Horatius Tyk nahm sein Vordieaugen ab, ein kleines Metallgestell mit Glasscheiben darin, das ihm Doktor Faustus Füchslin geschenkt hatte, damit er besser sehen konnte, und rieb sich die Augen. »Vielleicht derselbe, der es jetzt getan hat?«, fragte er mit einem leicht spöttischen Blick auf Malediktus.

»Hm.

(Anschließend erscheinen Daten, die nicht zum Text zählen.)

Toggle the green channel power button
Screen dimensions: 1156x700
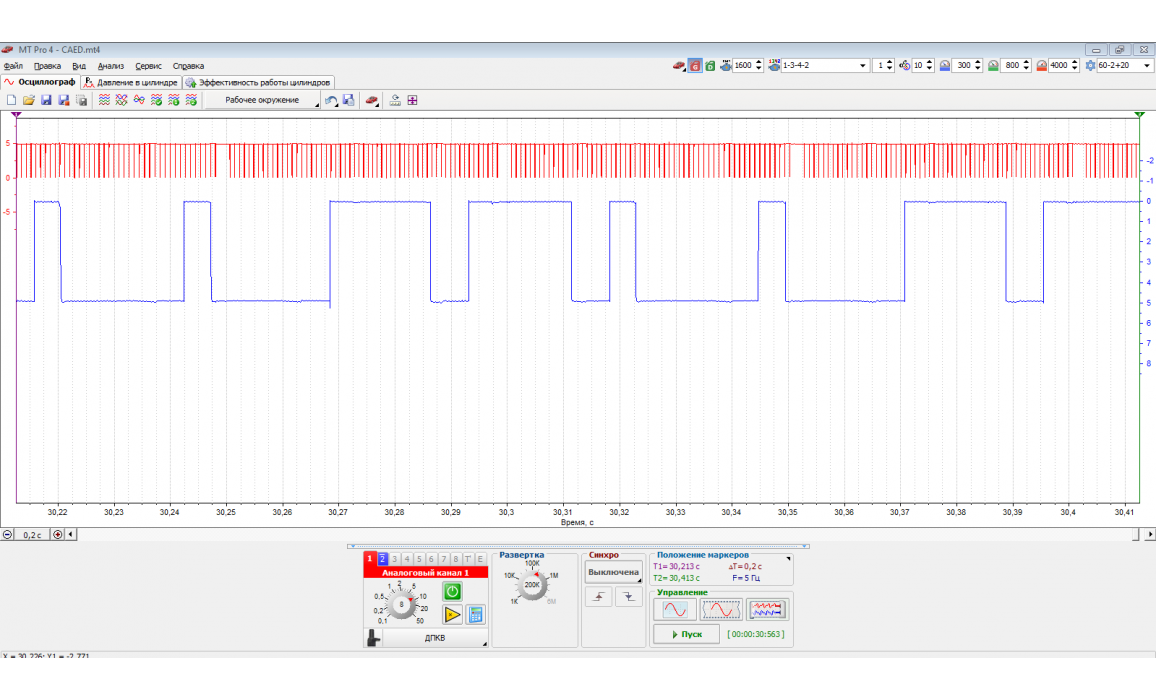[x=453, y=592]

Ja«, sagte der Haushofmeister kleinlaut. »Aber glaubt Ihr denn, dass wirklich wahr ist, was da geschrieben steht?«

Der alte Mann nahm das Papier nochmals zur Hand, kniff die Augen zusammen und las laut:

»Seid gewarnt!

Es ist viel Böses, das sein Wesen im Rabenwald treibt.

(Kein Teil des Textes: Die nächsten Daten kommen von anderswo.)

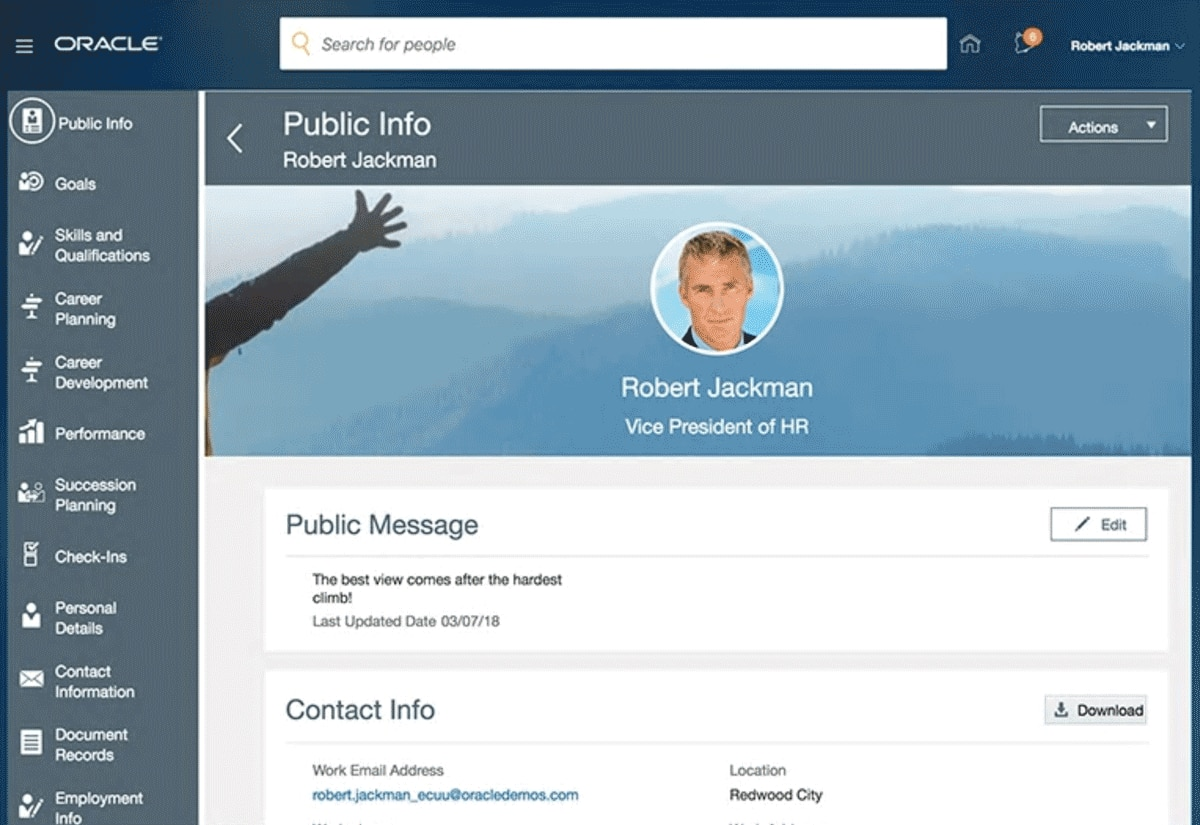Open Personal Details in sidebar

(85, 618)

Wer sich ohne Not in den Wald begibt, wird sich in Not bringen.

Wisst Ihr, Merlin, vielleicht ist es wirklich so, dass diese Botschaft erst jetzt in Eure Kammer gelangt ist. Denn es klingt beinahe so, als habe derjenige, der sie verfasst hat, gewusst, dass einige von uns bald auf eine Reise durch den Wald aufbrechen würden.«

Malediktus wusste nun nicht, ob er das gut finden sollte oder nicht, und entschloss sich deshalb, lieber zu schweigen. »Also stellt sich die Frage, warum derjenige die Reisenden nicht gewarnt hat, solange sie noch hier am Hofe waren«, fuhr der alte Horatius Tyk fort. »Vielleicht weil er gar nicht wollte, dass sie nicht reisen? Aber warum hätte er die Botschaft dann jetzt vorbringen sollen? Vielleicht wollte er die Reisenden aber auch nur von der Reise abhalten! Warum hat er dann aber nicht früher die Botschaft hinterlegt, damit sie noch gefunden werde, ehe die Gruppe aufbricht? Nein, das ergibt alles keinen Sinn. Es muss ein komplizierteres Geheimnis geben.«

»Bestimmt«, sagte Malediktus, dem das alles zu hoch war.

»Oder ein ganz einfaches«, schloss Horatius Tyk. »So einfach, dass man gar nicht daran denkt.«

Florine spürte, wie ihre Wangen glühten. Hieß das etwa, dass Xenia in Gefahr war? In noch größerer Gefahr, als sie alle sowieso glaubten?